EFFECTS OF MORPHINE, PENTAZOCINE AND CYCLAZOCINE ALONE AND IN COMBINATION WITH NALOXONE ON ELECTRIC-SHOCK TITRATION IN THE SQUIRREL-MONKEY

Abstract

The effects of morphine, pentazocine and cyclazocine were examined on a discrete-trial shock titration procedure. Monkeys received continuous shock during 15 s shock periods. If the monkey did not respond during the shock period, shock remained on for 15 s and then increased by 1 increment on the next 15 s shock period. If 5 responses were made during the shock period, the shock was immediately terminated for 15 s during which the chamber was dark (time out). After the 15 s time out period, the shock resumed at the next lower intensity. Morphine, pentazocine and cyclazocine altered patterns and rates of responding similarly. At a low dose, pentazocine, cyclazocine and morphine decreased median shock levels and increased rates of responding in the presence and in the absence of shock (i.e., during time out).
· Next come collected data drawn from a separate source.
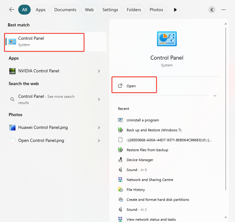Click the back arrow in search header
Viewport: 235px width, 222px height.
pyautogui.click(x=12, y=10)
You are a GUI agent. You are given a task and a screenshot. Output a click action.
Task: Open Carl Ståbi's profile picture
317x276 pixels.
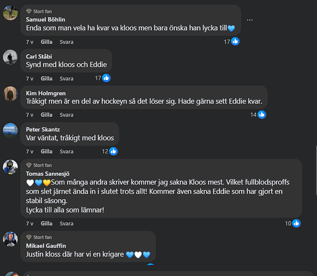coord(10,57)
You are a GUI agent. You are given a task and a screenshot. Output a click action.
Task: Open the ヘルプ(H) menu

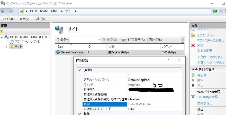pos(40,19)
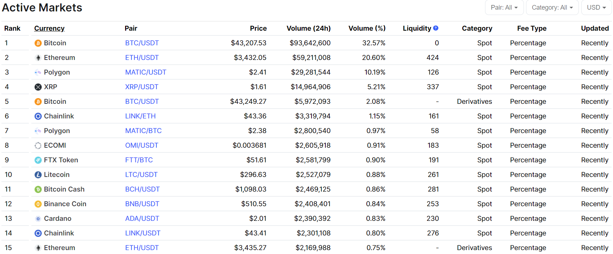
Task: Click the XRP logo icon
Action: point(38,87)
These effects were observed over a wider dose range with pentazocine and cyclazocine than with morphine: decreases in median shock level and increases in rates of responding in the absence of shock were of greater magnitude after pentazocine and cyclazocine than after morphine. At higher doses, morphine, pentazocine and cyclazocine increased median shock levels and decreased rates of responding in the absence of shock. Rates of responding in the presence of shock were either unchanged or decreased very slightly, suggesting that increases in the intensity at which shock is maintained under shock titration procedures is not necessarily due to decreases in rates of responding. Naloxone had very little behavioral effect when administered alone. The effects of morphine were antagonized by a dose of naloxone as low as 0.01 mg/kg, whereas higher doses of naloxone were required to antagonize the effects of pentazocine and cyclazocine.